The tangent function is one of the basic trigonometric functions, and it's defined as the ratio of the sine and cosine of an angle:

• \(\tan x = \frac{\sin x}{\cos x}\)

This means that to find the value of \(\tan x\) for any angle \(x\), you simply divide the sine of \(x\) by the cosine of \(x\).
This is particularly useful in solving trigonometric equations, especially when you need to transform expressions into simpler forms that involve only sine and cosine. The property of tangent being undefined when \(\cos x = 0\) is also critical, as it can affect the validity of equations like \(1 + \tan x = \sec x\). Ensure to be cautious around angles like \(90^\circ\), where \(\tan x\) doesn’t hold a finite value.

The secant function is less commonly discussed than sine and cosine, but it's equally important. Secant is the reciprocal of the cosine function.

• \(\sec x = \frac{1}{\cos x}\)

This relationship implies that the secant function is undefined whenever \(\cos x = 0\), similar to how tangent becomes undefined.
This property is vital because any trigonometric equation involving the secant function depends on the values where the cosine equals zero. The original equation \(1 + \tan x = \sec x\) leverages both functions, inviting the need to reassess the equation's truth using their properties.
For example, you can convert the equation to expressions involving cosine, helping you find instances where the equation is false.

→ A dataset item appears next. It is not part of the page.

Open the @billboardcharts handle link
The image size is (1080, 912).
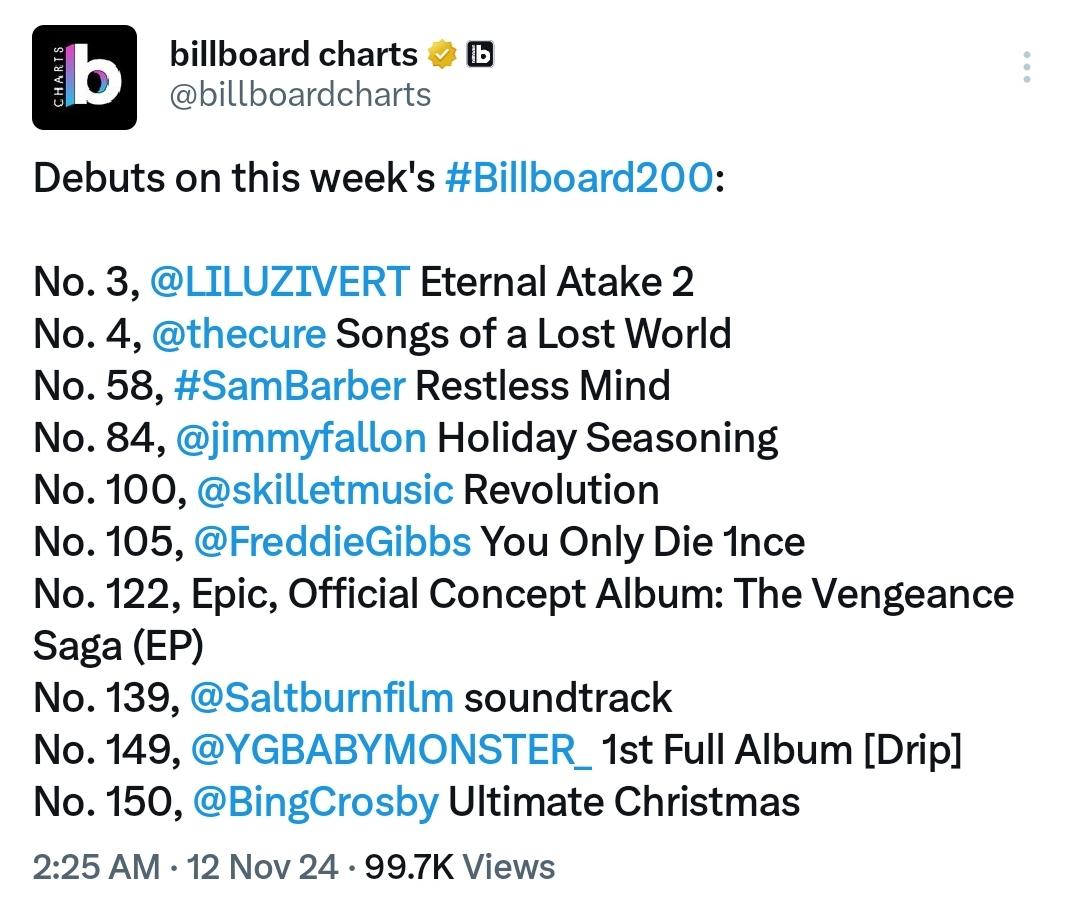300,95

Simplifying trigonometric equations using sine and cosine often makes them easier to solve. This process involves rewriting terms like \(\tan x\) and \(\sec x\) into their sine and cosine components. The given equation \(1 + \tan x = \sec x\) can be reworked into:

• \(1 + \frac{\sin x}{\cos x} = \frac{1}{\cos x}\)

Now, by finding a common denominator for the fractions on the left, the equation simplifies further:

• \(\frac{\cos x + \sin x}{\cos x} = \frac{1}{\cos x}\)

This step is crucial for testing values that meet or violate this equation's terms. It reduces complexity, helping you verify the equation's conditions at specific angles.

Solving trigonometric equations can often entail identifying values of the variable where the assumptions don't hold.
In the case of \(1 + \tan x = \sec x\), transforming the equation using sine and cosine functions allowed determination of such values.
Once you've simplified to an equation like \(\cos x + \sin x = 1\), it becomes easier to analyze where this condition might fail.
Consider when \(x = 60^\circ\), and check if \(\cos x + \sin x\) equals 1:

• \(\cos 60^\circ = \frac{1}{2}\) and \(\sin 60^\circ = \frac{\sqrt{3}}{2}\)

Adding them yields \(\frac{1}{2} + \frac{\sqrt{3}}{2}\), which visibly does not equate to 1.
This analysis shows that at \(x = 60^\circ\), the original equation doesn’t hold true, showcasing the solution method for investigation in similar cases.